By: Nick Santangelo

Essays, in Aisha Sabatini Sloan’s view, are both personal and impersonal all at once. She would know. Sloan, after all, has two published essay collections that explore issues of race, current events, art and more to her name. On Nov. 1, she visited the College of Liberal Arts to read from her essays and dissect them with the English Department’s Creative Writing students.

She began by reading an essay titled Topography. The essay recounts a time in a Minnesota classroom when the teacher explained that everything around was once an ocean. Today, as Sloan’s reading details, Minnesota is home to a large Somali population, connecting into her writing’s through line of race.

The essay speaks of the naiveté of a child not realizing that hatred was everywhere, not just in some distant time and land. The Midwest began seeing an influx of people immigrating from the Horn of Africa in the ‘70s, but by the ‘90s, some were suggesting that the black race might eventually be absorbed by the white race. This, of course, is a fallacy. Nonetheless, Topography chronicles how blacks from the Horn of Africa have had to face hate speech and hate crimes as they’ve tried to find the foreign, snowy lands of the Midwest (and throughout the U.S., of course). 

This theme bleeds into the thought process of the subject of another essay Sloan read from for Creative Writing students. Here, the subject is wandering in the wilderness in search of inspiration for her writing. But the wilderness is dotted with private properties, and the subject fears she’s accidentally wandered onto one of them when she hears gunshots, thinking them a warning for her to clear out—and fast.

The subject, fearing she’s about to have a panic attack, ends up running into some hunters. Asked if it was private property she’d wandered onto, an older man tells her “You’re perfect!” She thinks it a strange reply, perhaps something he’d say to his daughter.
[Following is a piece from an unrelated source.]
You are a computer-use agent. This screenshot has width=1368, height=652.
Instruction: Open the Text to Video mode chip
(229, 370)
It’s an awkward encounter for the subject, a black woman deep in a predominantly white part of the country that mostly doesn’t share her ideology. Still, she walks away from the encounter, physically safe if not entirely emotionally so.
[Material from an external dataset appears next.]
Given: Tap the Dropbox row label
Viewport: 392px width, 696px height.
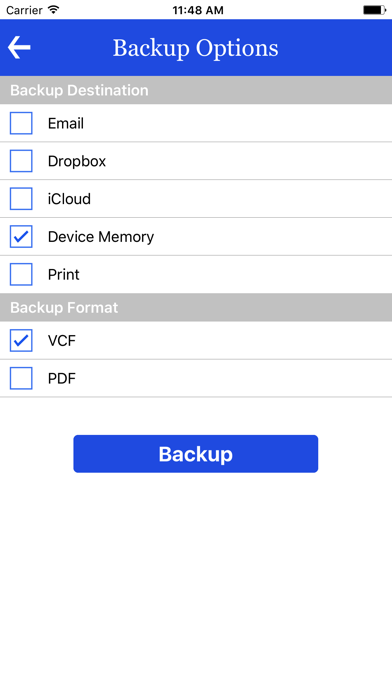Looking at the screenshot, I should click(77, 161).
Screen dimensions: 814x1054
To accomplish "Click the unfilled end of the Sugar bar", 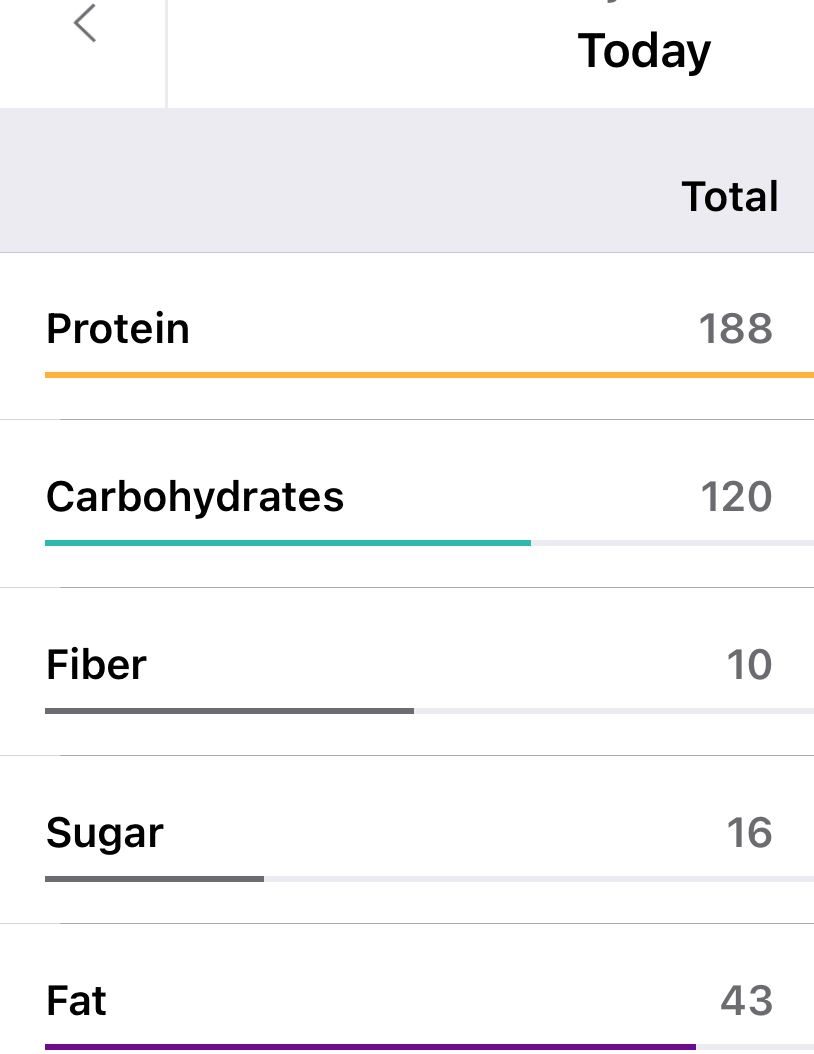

When Sloan finished her reading, a student asked about her writing process. How does it begin? How does she piece it all together? She responded that it often begins for her with a sort of hunch as to how she’ll fit two things floating around her head together. Coming back to read her essays now long after she wrote them, however, she can’t help but ask herself, “What am I doing here?”
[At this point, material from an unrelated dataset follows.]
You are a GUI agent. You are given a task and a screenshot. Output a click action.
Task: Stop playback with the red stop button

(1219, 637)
Before those essays came together, though, Sloan did a lot of reading and a lot of notetaking. Then she made collages out of her notes “like a semantic ritual, like a practice of absorbing the material.” Next, she drew “over and over again” the arc of the threads she was weaving. A student asked if Sloan thought this process created a sort of private journal for the author, showing her mind at work.

“Yeah,” she agreed, “and maybe that’s why I’m hiding it, because what am I revealing about myself?”

One thing for certain: her writing process was a painstakingly slow one. That’s why Sloan’s trying something different for her next work.

“Now I’m trying to just sit and type and see what comes out.”